1

I've some problem with regex in python. I've some html pages which contain useful informantion for me. At the time the pages were saved the encodig charset was a kind of iso... which saved all the German typical letters encoded eg. like "Fr%C3%BCchte" for Früchte and son on.

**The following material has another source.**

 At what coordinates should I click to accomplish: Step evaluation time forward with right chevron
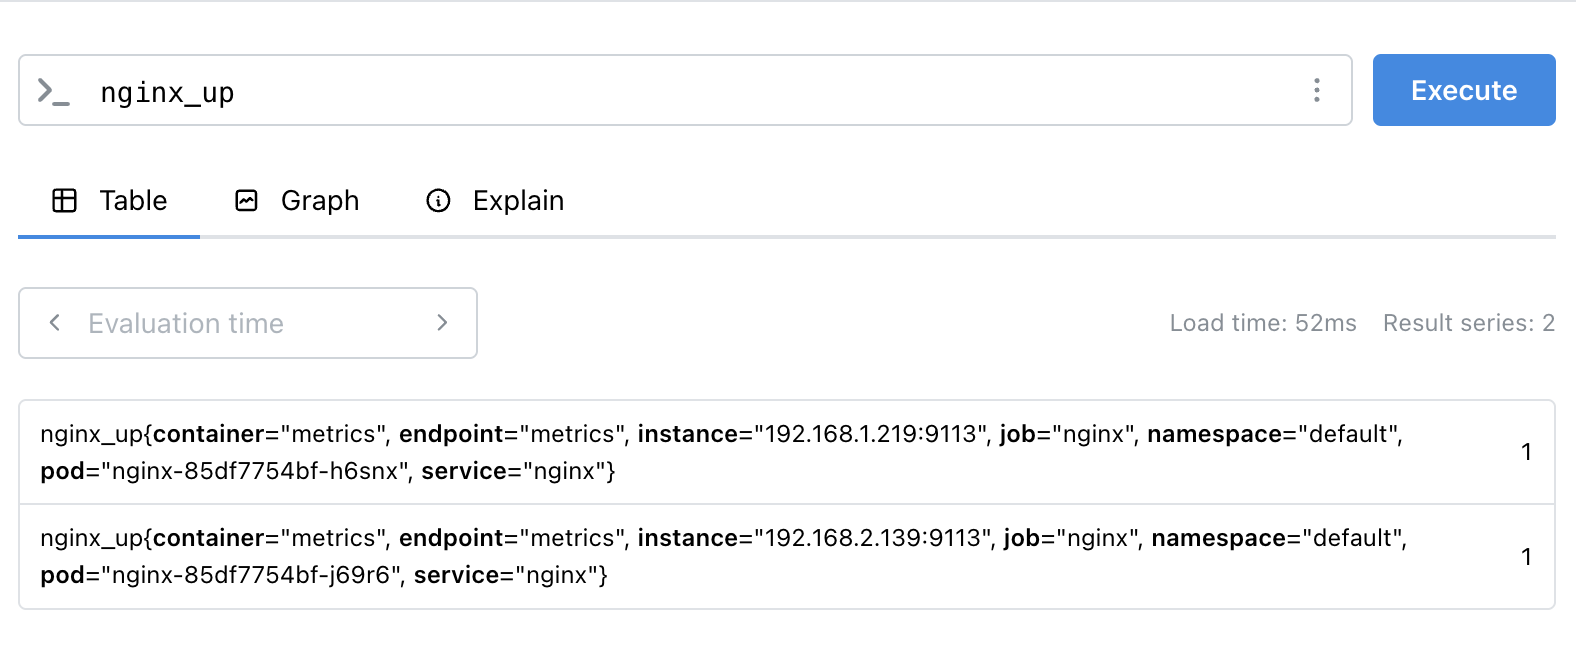coord(442,322)
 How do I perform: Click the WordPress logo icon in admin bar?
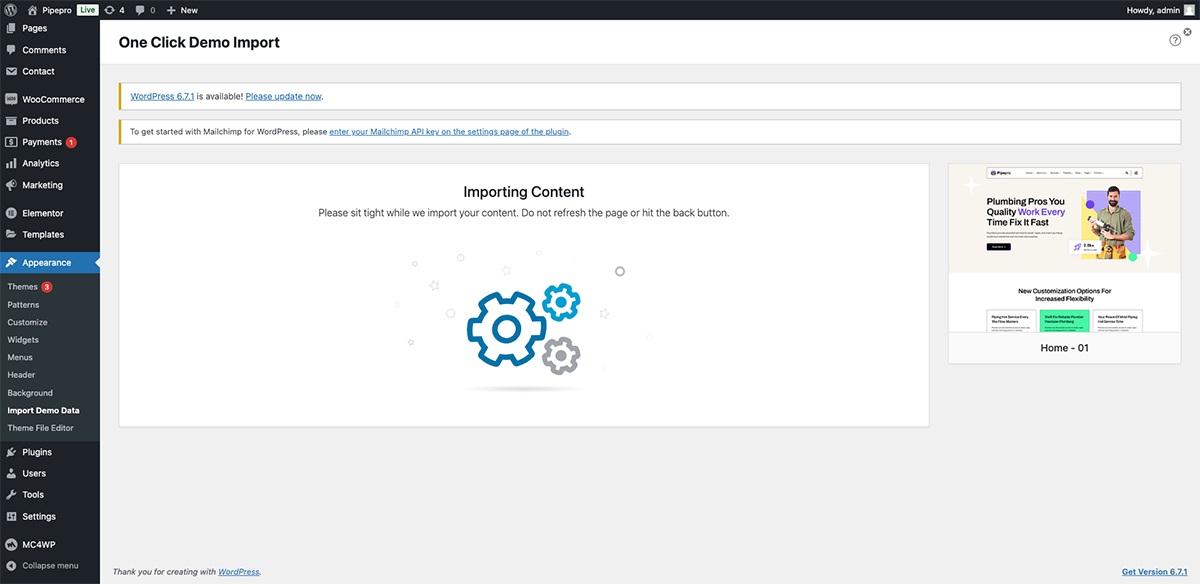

The html is really bad structured so that the only reasonably way to scrape it is using regex.

I've this regex in python:

re.compile('<a\s+href="javascript.*?\(\'(\w+).*?\s.(\d+.+\d+).*?(.*)\'\)\">')

unfortunately is not really exactly what I want, because the encoded words will be fetched only partially eg. the result will be:

[('showSubGroups', "160500', 'Fr%C3", '%BCchte in Alkohol'),
 ('showSubGroups', '160400', "', 'Rumtopf"),
 ('showSubGroups', '160300', "', 'Spirituosen (Bio)"),
 ('showSubGroups', '160200', "', 'Spirituosen zur Verarbeitung in der Confiserie"),
 ('showSubGroups', '160100', "', 'Spirituosen, allgemein")]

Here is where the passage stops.